Rendy tetap setia menemani Anna sampai ke mobil. Tatapannya diam-diam memindai wajah Anna, memastikan perempuan itu baik-baik saja setelah meninggalkan ketegangan di balik pintu kediaman Erianto Waradana.
“Pasti lega rasanya bisa keluar dari sarang ‘naga’,” celetuk Rendy ringan, mencoba mencairkan suasana.
Anna tak bisa menahan senyum tipis. “Aku tidak pernah merasa setegang ini seumur hidupku.”
Rendy terkekeh kecil. “Baguslah. Berarti kau lolos uji nyali hari ini. Nanti-nanti kau pasti akan lebih santai menghadapi para ‘naga’ itu.”
Anna kembali tersenyum, kali ini sedikit lebih lepas. “Tidak ada alasan juga buatku untuk menemui mereka lagi,” ucapnya sambil melirik ke arah mobil.
Khairan sudah membukakan pintu, tapi sebelum Anna sempat melangkah masuk, sebuah tangan menahan pintu dari sisi lain. Anna refleks menoleh dan terkejut melihat Devan berdiri di sana. Tatapan matanya tajam, namun senyum di bibirnya tetap tenang.
“Aku yang akan mengantarkanmu pulang,” ucapnya tenang, seakan itu hal yang lumrah.
Rendy mengernyit.
Anna bingung. “Tapi tadi Kavi minta aku—”
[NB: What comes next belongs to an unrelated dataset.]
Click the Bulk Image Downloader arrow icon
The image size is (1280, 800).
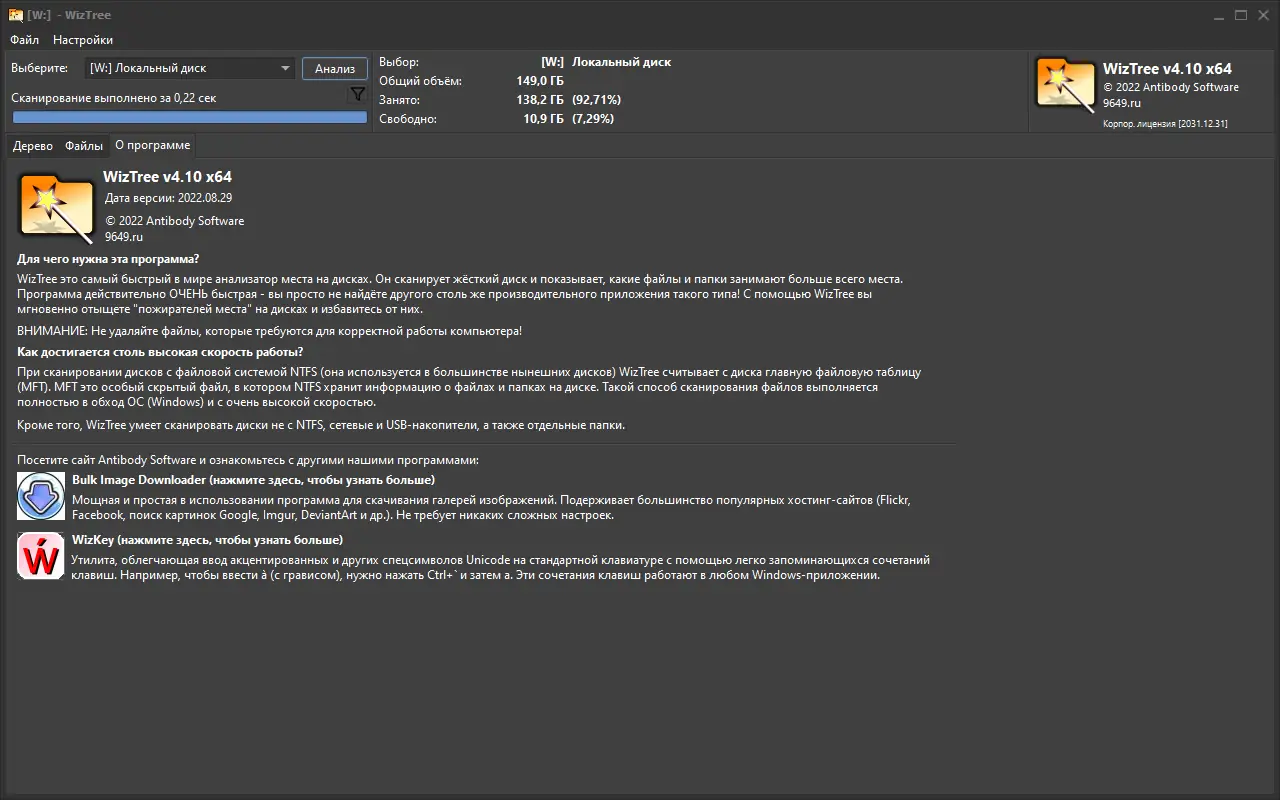coord(40,497)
“Kavi tak akan keberatan,” potong Devan cepat. “Lagipula, siapa Kavi sampai kau harus menuruti perintahnya?”
Anna sedikit kaku. Ia bisa merasakan aura yang berbeda dari Devan sekarang—bukan sekadar sepupu santai yang ramah, tapi pria Waradana dengan karakter kuat, mungkin juga ambisius. Namun, ucapannya mengandung logika yang sulit disangkal.
Tanpa bicara, Devan meraih tangan Anna dengan lembut namun tegas. Refleks, Anna menepis halus.
“Aku bisa jalan sendiri,” ucapnya datar.
Devan mengangguk pelan, tidak tersinggung. Ia hanya memberi isyarat menuju mobilnya yang terparkir di sisi lain halaman.
Anna menimbang sejenak. Lalu mengangguk dan mengikuti langkah Devan. Rendy hanya bisa memperhatikan dengan diam. Raut wajahnya datar, tapi matanya mengisyaratkan satu hal.
Ini akan jadi masalah.
Tak lama, mobil Devan melaju keluar dari halaman Waradana. Rendy masih berdiri di tempat. Ia tahu kebersamaan Devan dan Anna akan memicu badai yang baru di tengah keluarga Waradana.
Kavi melangkah keluar dari pintu utama dengan langkah cepat. Matanya langsung tertuju pada mobil Khairan yang masih terparkir di tempat. Keningnya mengerut. Tanpa pikir panjang, ia menghampiri Rendy yang berdiri tak jauh dari situ.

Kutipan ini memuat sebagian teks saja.